··· Supplied information ···

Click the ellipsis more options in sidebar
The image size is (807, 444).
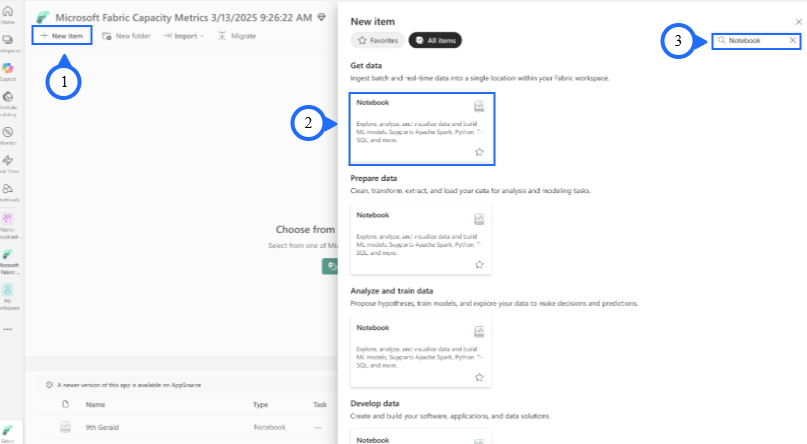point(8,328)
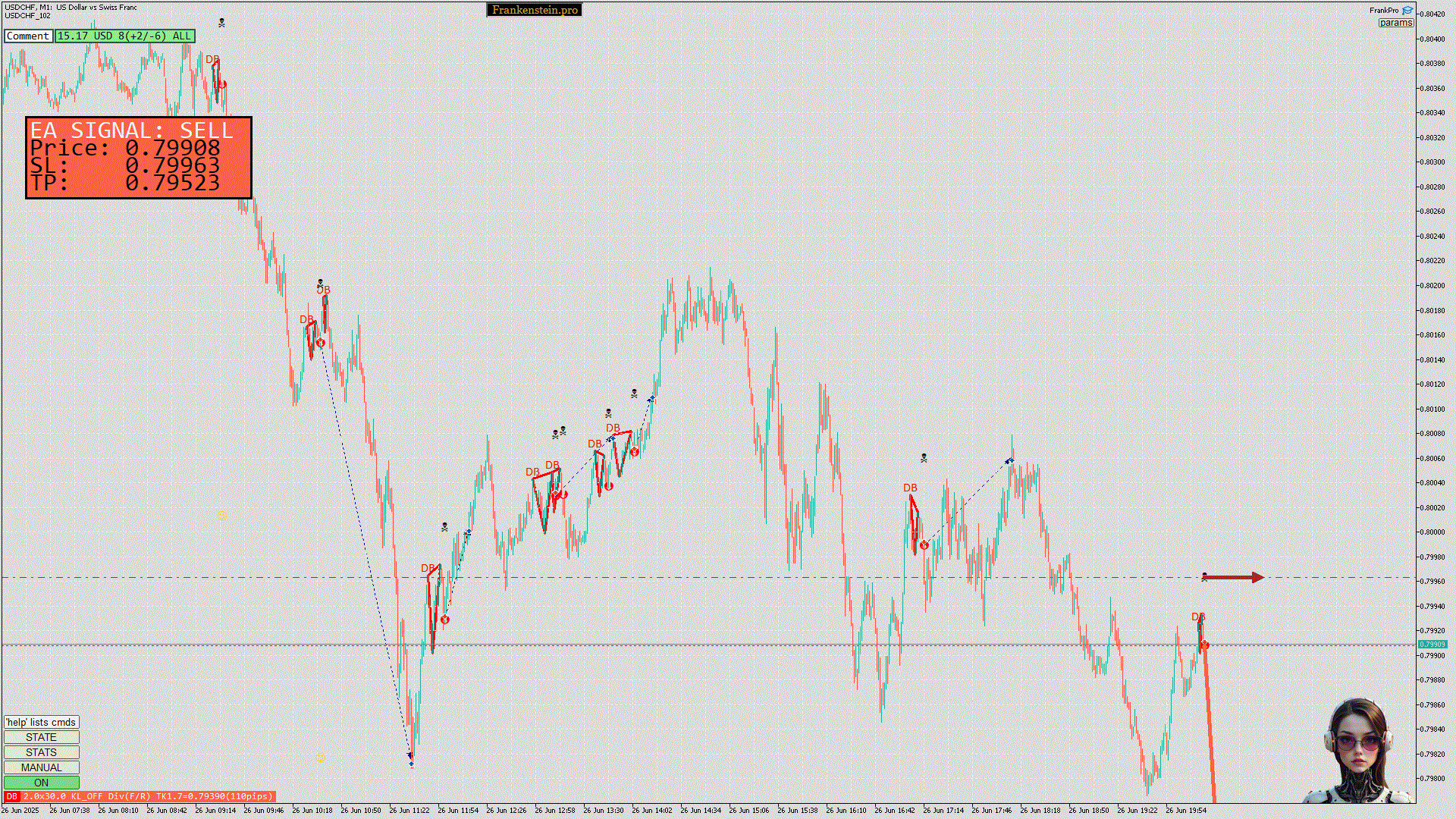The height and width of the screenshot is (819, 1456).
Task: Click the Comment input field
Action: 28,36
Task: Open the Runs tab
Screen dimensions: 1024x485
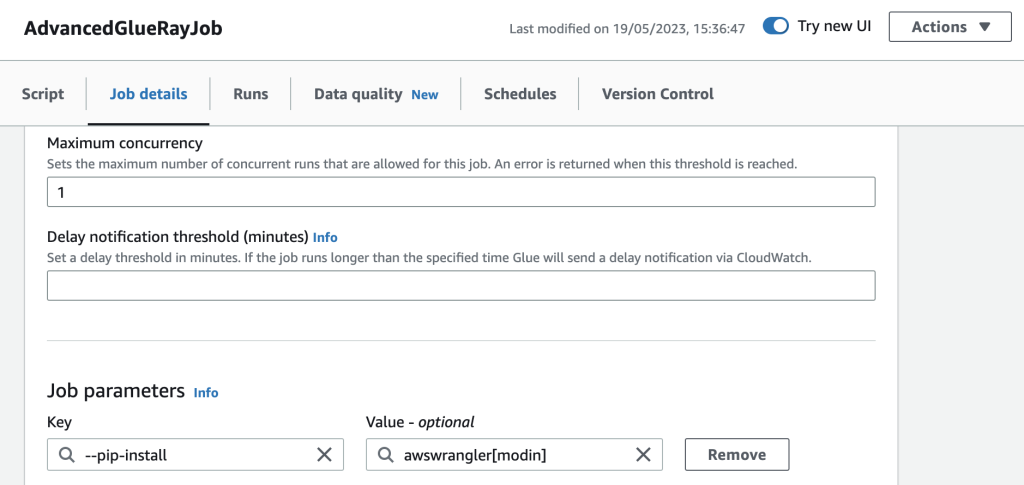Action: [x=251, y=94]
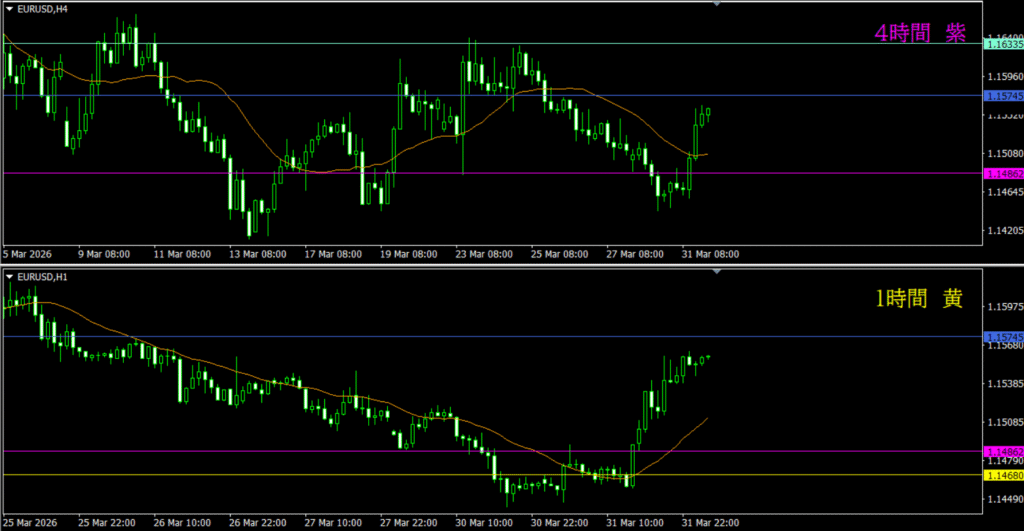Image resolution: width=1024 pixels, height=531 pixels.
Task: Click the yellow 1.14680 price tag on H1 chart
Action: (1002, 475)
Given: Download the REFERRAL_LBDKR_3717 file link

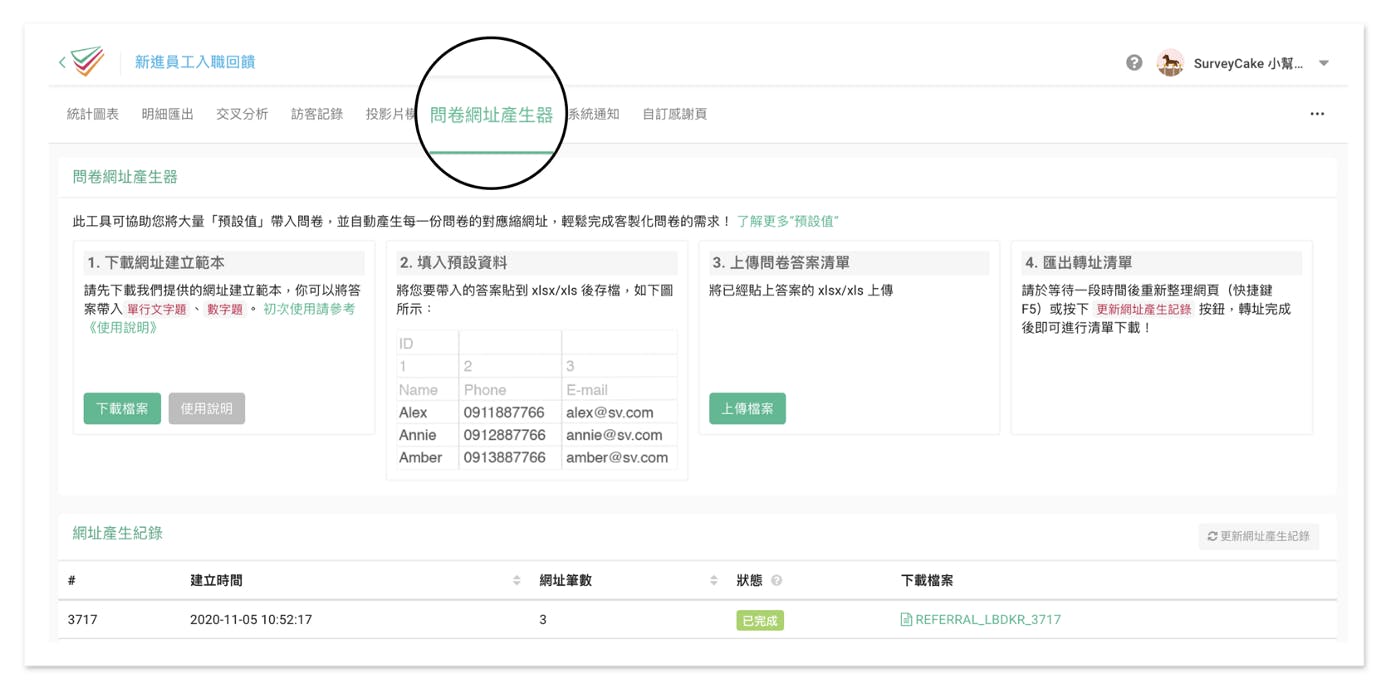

···
··· Supplied information ···

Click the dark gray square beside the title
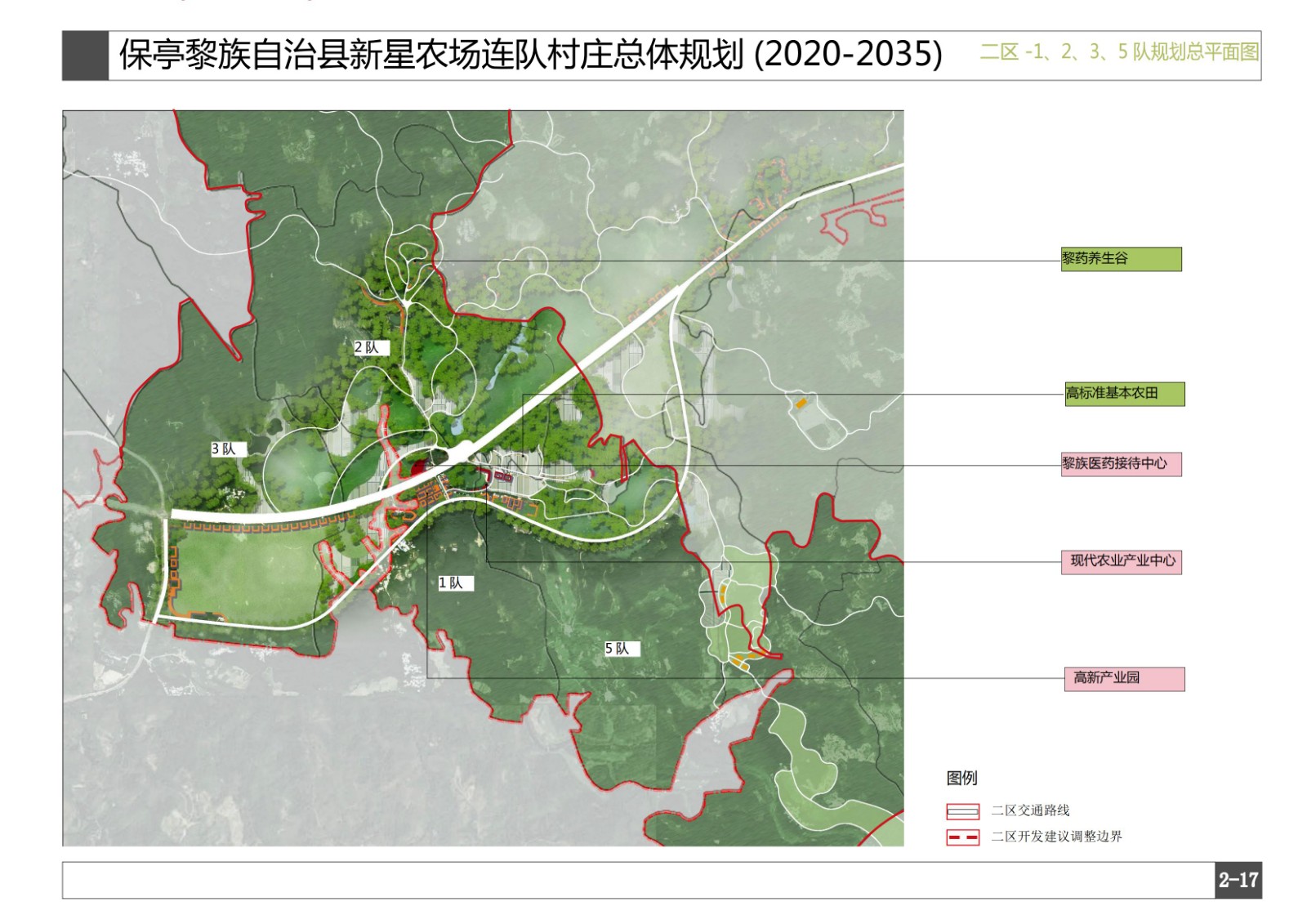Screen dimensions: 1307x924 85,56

···

Transcribe the records from the line with "Task: Open the Runs tab" to the line with "Given: Download the", inclusive, leaving the pictures out of your answer.

Full solution:
Task: Open the Runs tab
Screen dimensions: 1024x485
Action: [x=251, y=94]
Image resolution: width=1024 pixels, height=531 pixels.
Task: Click the yellow 1.14680 price tag on H1 chart
Action: (1002, 475)
Given: Download the REFERRAL_LBDKR_3717 file link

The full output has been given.